◆ TASKS AND EXERCISES
1. List every year mentioned in the court excerpt on Seving's motion to reopen, in the order the years first appear.
2. Answer these questions from the court excerpt on Seving's motion to reopen:
(a) In what year did Seving first file for asylum?
(b) What ethnicity does Seving give as a ground for her fear of persecution?
(c) Which case is cited for the point that a prima facie showing does not require a conclusive showing of eligibility for asylum?

====== SELECTED EXCERPT ======

The BIA abused its discretion in denying Seving’s motion to reopen. The BIA’s decision does not explain its conclusion that conditions in Afghanistan had not changed between 1993 (when Seving first filed for asylum) and 2002 (when the BIA *623issued its decision). As Seving’s submissions amply demonstrate, few countries experienced the kind of drastic change and turmoil that Afghanistan experienced during that period. It is also clear that the changes in Afghanistan between 1993 and 2002 were material to Seving’s claim: the intervening rise of the Taliban was crucial to Seving’s claims that she feared persecution both because she was a woman who had adopted Western customs, a clear anti-Taliban political statement, and because of her ethnicity. We therefore find that Seving has established that she meets the exception in 8 C.F.R. § 3.2(c)(3)(ii), and that the BIA abused its discretion when it found Seving’s motion to reopen to be time or number-barred.

We also find that Seving has made a prima facie showing of eligibility for asylum. A prima facie showing does not require a conclusive showing that eligibility for asylum has been established. Ordonez v. INS, 345 F.3d 777, 785 (9th Cir. 2003). Instead, the movant must present affidavits or other evidentiary material which, if true, would satisfy the requirements for substantive relief. Hernandez-Ortiz v. INS, 777 F.2d 509, 513 (9th Cir. 1985). In this case, Seving submitted a detailed declaration outlining her fear of persecution and substantial documentary evidence of the conditions in Afghanistan both before and after the U.S. — led intervention in 2001. This evidence, taken as true, supports her claim of a well-founded fear of persecution on account of the fact that she is a woman who has adopted Western customs (a political statement), and also on account of her Uzbek ethnicity.

====== STORED DATA ======

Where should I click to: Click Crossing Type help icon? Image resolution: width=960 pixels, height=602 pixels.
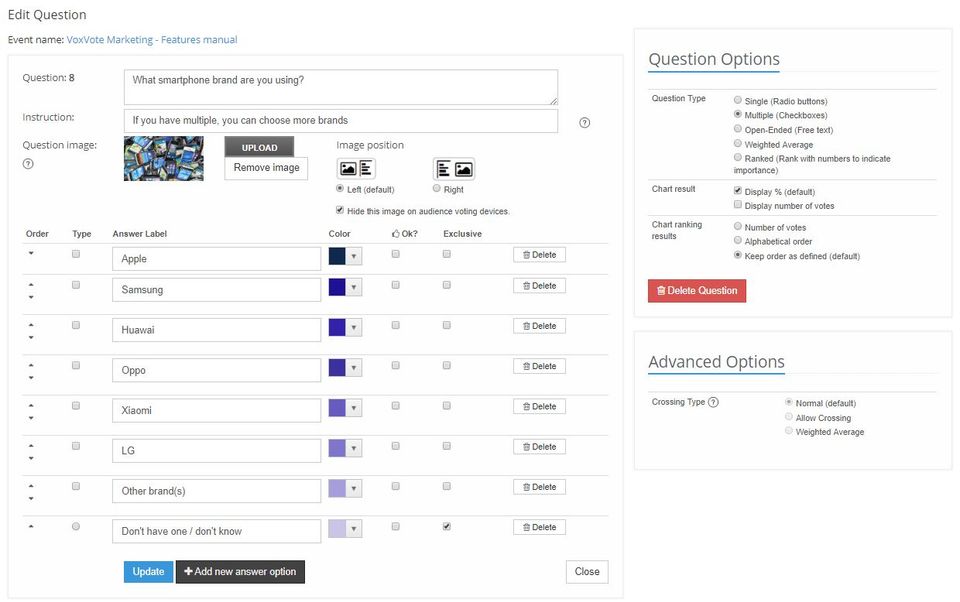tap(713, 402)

======
====== STORED DATA ======

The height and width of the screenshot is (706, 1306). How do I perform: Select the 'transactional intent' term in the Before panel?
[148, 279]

======
====== STORED DATA ======

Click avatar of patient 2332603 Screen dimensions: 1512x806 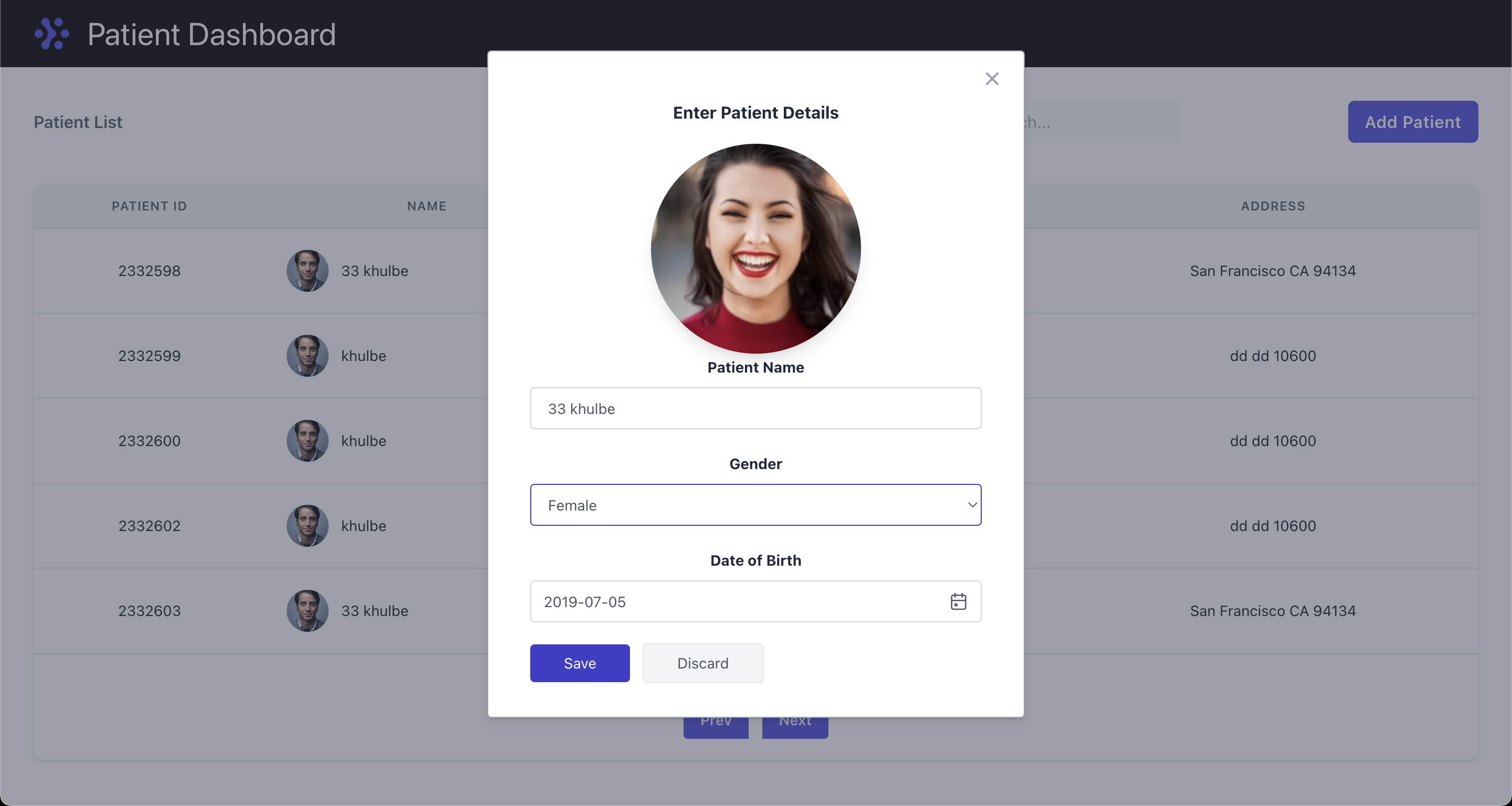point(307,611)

======

◆ EXERCISE RESPONSES
1.
1993
2002
2003
1985
2001

2.
(a) 1993
(b) Uzbek
(c) Ordonez v. INS, 345 F.3d 777, 785 (9th Cir. 2003)